Chattahoochee Tech. looks back on 50 years
by Ellen Eldridge
May 26, 2014 04:00 AM | 2318 views | 0 0 comments | 13 13 recommendations | email to a friend | print
MARIETTA — The memory of the Chattahoochee Technical College’s first 37-member Class of 1964 will be present with this year’s 200 graduates as they cross the stage June 3.

After 50 years of technical programs, CTC is responsible for teaching workplace skills graduates can use in vocational fields, but much has changed since the first class graduated.

When operations started at CTC in 1963, classes were offered on a trimester system with three 15-week terms each year, costing about $100 for the year. Now, two semesters and a summer program make up the school year, where the cost per year is approximately $3,000, said Rebecca Long, college spokeswoman.

After 50 years, CTC is the largest technical college in Georgia, with more than 17,000 students enrolled each year. Headquartered on South Cobb Drive in Marietta, eight campuses serve a six-county area in North Georgia: Bartow, Cherokee, Cobb, Gilmer, Paulding and Pickens.

CTC offers programs in health sciences, which are the most popular programs chosen by more than one-third of students, Long said.

During next month’s commencement ceremonies, the college will give each graduate a large, gold emblem with “50 Years” enscribed on it, Long said.

This is the first year CTC will hold its commencement ceremony annually, as opposed to one in May and one in December, Long said.

Thirty-eight students, or 19 percent, will graduate next month with a perfect 4.0 grade point average, which is not uncommon, Long said, adding 34 students graduated with a 4.0 in 2013.

“A lot of our students, because they’re older, are very focused on their education,” Long said.

In her four years at CTC, Long said she has continued to see the college grow not only in the number of students but also in its diversity.

“The age ranges from 16-year-olds looking to get college credit to 64-year-olds who are looking to learn more about a new hobby or even start a new career,” Long said, recalling a husband and wife in their 70s from Jasper who enrolled because they had never earned college degrees.

“The husband went to Vietnam and didn’t get to attend his high school graduation,” Long said. “They got married at 18, and the joke was that they are now ‘college sweethearts.’”

Robert Brindle, 64, of Marietta, is this year’s oldest graduate. He earned a degree in motorcycle repair, Long said.

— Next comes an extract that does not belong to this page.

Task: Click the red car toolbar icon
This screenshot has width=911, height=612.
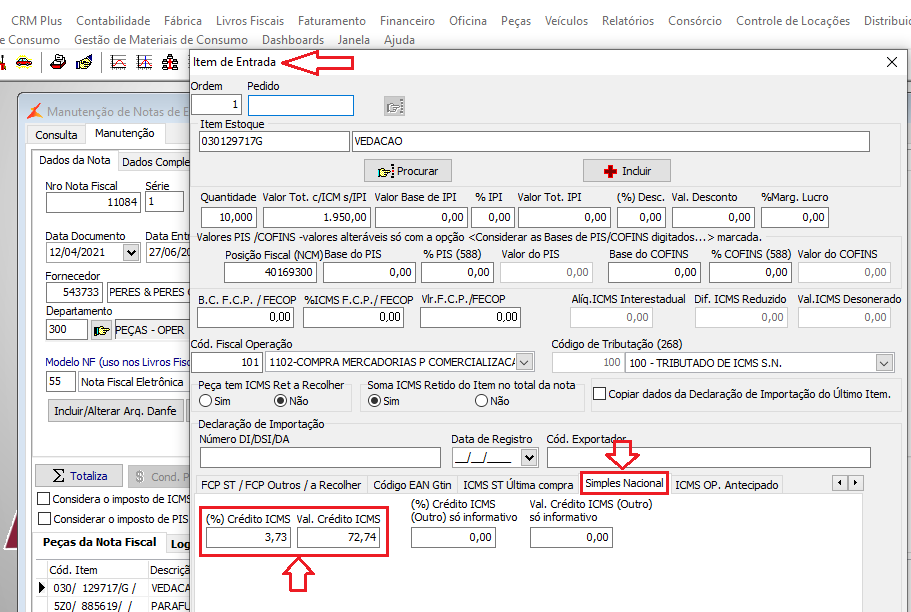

Brindle said he retired July 1, 2012, after 41 years working with the same company as a mechanical engineer. He earned a bachelor’s degree in 1971 from McNeese State University in Lake Charles, La., he said.

“I’ve been doing mechanic work a long time, but I learned a lot in these classes,” Brindle said. “My weakness was electrical,” he said, describing how much instructor Benjamin Pendley helped him. “I feel I can diagnose a car as well as a motorcycle,” Brindle said.

His favorite part of the motorcycle repair program was the hands-on environment. Brindle said he learned to completely tear down and rebuild the engine in his 2010 Harley Davidson motorcycle.

A longtime hobby of Brindle’s was Corvette restoration, but after getting married in 2001 and moving into his wife’s house, which had a smaller garage, Brindle said he didn’t have enough room for Corvettes. “I had room to restore motorcycles,” he said.

“I was chief engineer and I never had that much fun as I did during that college session,” Brindle said.

After graduation June 3, Brindle said he plans to enroll in the fall automotive program. Any student who enrolls in a college or university after his or her 63 birthday does not have to pay tuition, Long said.

Brindle said he intended to pay for his program, and felt pleasantly surprised to find his education so “reasonably priced,” he said. “It only cost me about $200 per semester for athletic department and other fees.”